Sober reflection and an objective perspective are one thing; but being a wet blanket is quite another. And the soggy rags have been out in force since Sunday.
The drippy lament, like Chinese water torture, has involved hammering the same muddy point over and over again, until one is ready to confess to anything. It was just a bloody game of cricket. Plink. South Africans always overreact to sport. Plunk. Surely the media has better things to do than froth for days over a single victory? Plop.
Indeed, one of the party poopers cut to the chase by titling his online ten cents’ worth ”It’s cricket, for god’s sake”. It was an unwittingly accurate statement.
Religion and sport are often blurred in this country. We tend to pray to our sportsmen and cheer our prophets. But the vast majority care intensely about both. Intellectuals don’t always like this fact, but then again intellectuals don’t always like bathing or deworming their six cats either.

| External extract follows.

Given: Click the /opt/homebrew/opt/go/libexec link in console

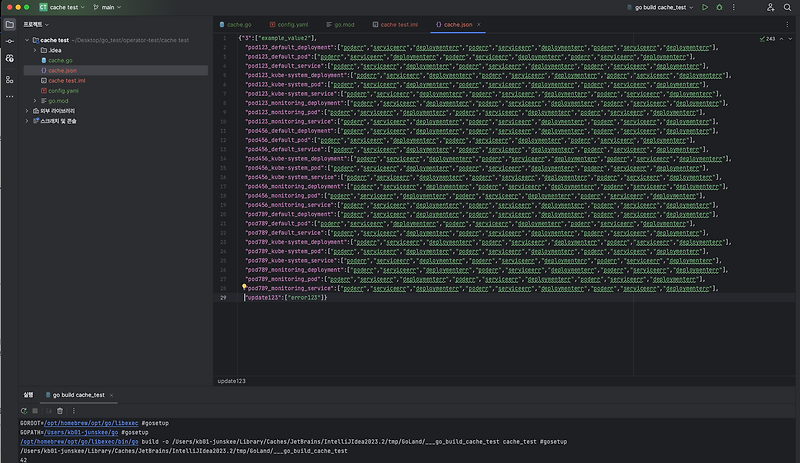Looking at the screenshot, I should point(92,423).
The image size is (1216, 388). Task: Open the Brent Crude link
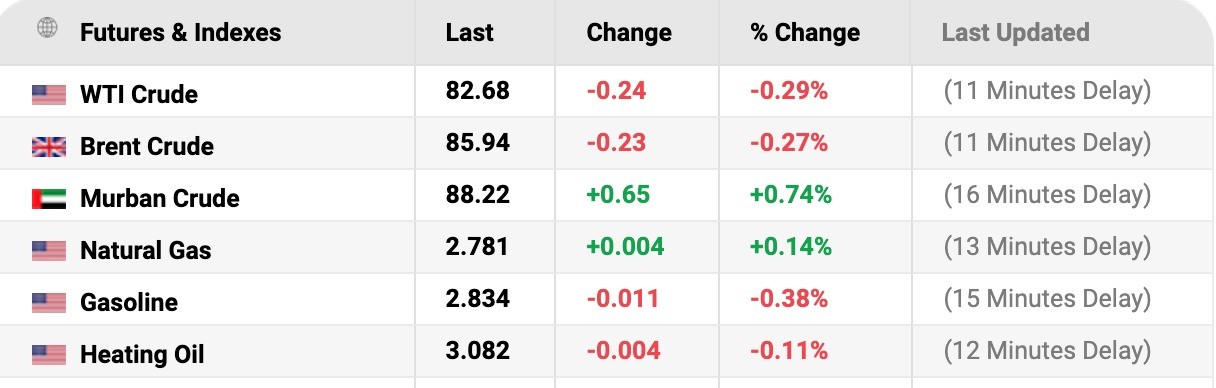coord(147,147)
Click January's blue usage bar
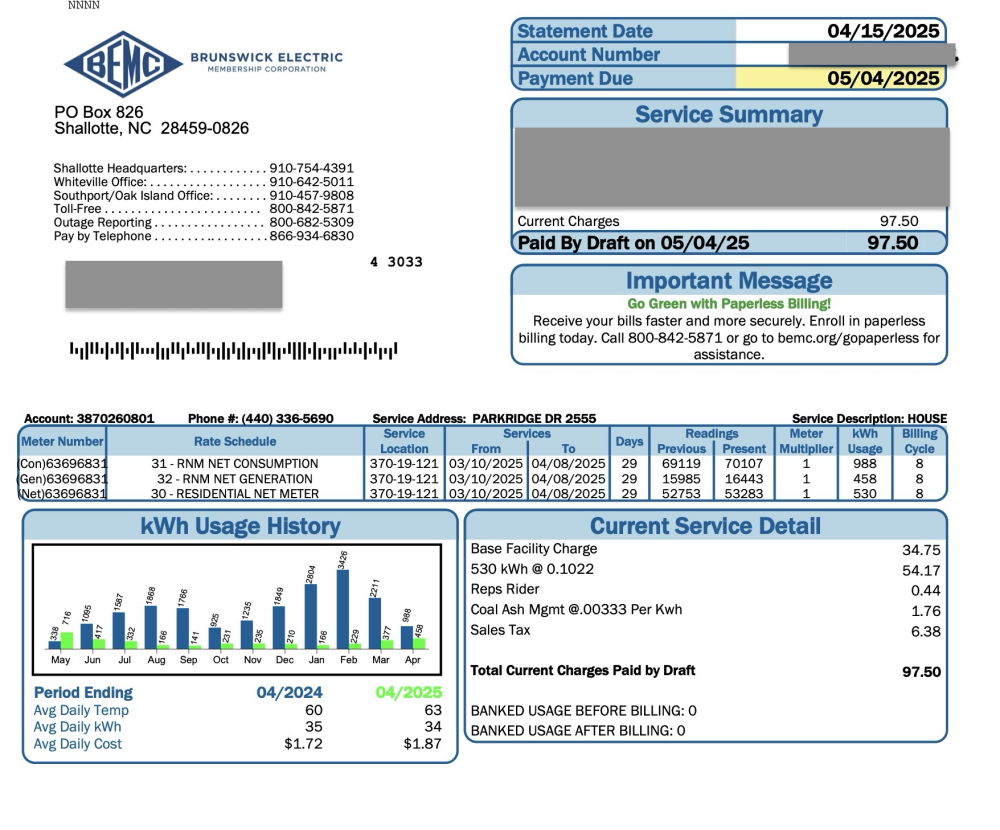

Certainly, bums on seats should never be an argument for a pastime’s cultural or societal worthiness but, as the Elvis compilation puts it, 50-million fans can’t be wrong. The fact of the matter is that 48% of our compatriots are active supporters of the game. In other words, 21-million people care about, enjoy and value cricket. That’s as many as voted on March 1. Put like that, South Africans care about cricket as much as they do about democracy.
But weight of numbers isn’t why Sunday’s game was important. It was important because it made us so happy, and so glad to have watched it. For the realists, Calvinists and art critics to deny the public three or four days of euphoria — in a calendar that is usually packed with random death, violation and official sleaze — is not only churlish, but suggests a startling lack of empathy.
Haymaking needs to happen in sunshine, and for now the sun is beating down.
Mickey Arthur may have tried to drop the curtain on the glee by declaring the hoopla officially a thing of the past, but you can’t switch off bone-warming satisfaction that easily.
Just ask Roger Telemachus, still clearly glowing half a week later. The burly seamer was hostile with the ball, thumping it through with focus and determination; but it was with the bat that he raised 21-million bums off seats. The hook shot is always thrilling to watch, with its naked aggression from both bowler and batsman, and implicit threat of reconstructive dentistry. Usually there is an anticlimax: a top-edge, a miscued thwack out on the leg side. But when Telemachus reared up on his toes and let fly, it flew.
”I’ve always been a guy who can hold a bat,” he says from Stellenbosch where Eagles are battling Cobras in a game that sounds like one of Aesop’s fables. ”I batted number four in the Nuffield team.” But time in the nets with Corrie van Zyl at Free State has made all the difference. ”You’ve got to stand still and wait for the ball.”
One of the autumn’s most memorable sights has been Telemachus striding to square leg after clearing the ropes in a focusing ritual straight out of the Gary Kirsten handbook. ”You’ve got to think about the next ball, prepare yourself. That last one’s gone.” He can’t help adding, ”Out of the park.” Right on, Roger.
I suggest to him that those last-over no-balls on Sunday were simply a magnanimous effort to keep Australia in the game. ”It was naughty,” he mutters. ”Very naughty.”
Telemachus isn’t at Newlands as the first Test gets into its stride. He’s half an hour away, in the swelter of Boland Park, doing what he does most summer days. Is it difficult getting up for a domestic four-day game in front of four Bolanders and a goat, after having played in the greatest one-day game ever? ”That’s what I do,” he says, and you can tell he means it. ”I’ve got a passion for the game. That’s what I do.”
It’s an attitude that has stood the national attack in good stead in recent weeks, but that was an attack with a fully fit Shaun Pollock. At the time of writing on Wednesday, Pollock’s selection was in doubt, and if he is now playing, it will be at best a ginger effort for the veteran.
That may not be a bad thing. Pollock has been a champion for a decade, but a few months shy of his 33rd birthday, he has bowled well over 35 600 deliveries in international cricket; 11 000 more than the famously hardworking Courtney Walsh had managed at the same age. Pollock has given almost everything, and in light of recent canings by India and Australia one isn’t sure he has anything left to give. Knowing that the wickets must come from elsewhere, the Proteas’ attack may start adapting. Heaven knows, after Sunday the only way is up.
BW (Before Wanderers), with a fit Pollock, South Africa must have been favourites at Newlands. Now, AW, and almost Post-Pollock, the teams must surely be level, with South Africa boasting the confidence and Australia toting the skill.
But in the new AW era, anything is possible. As Roger Telemachus says, ”We thought we’d see how far we could go, and everything just fell into our laps.”
Could it fall into their laps again?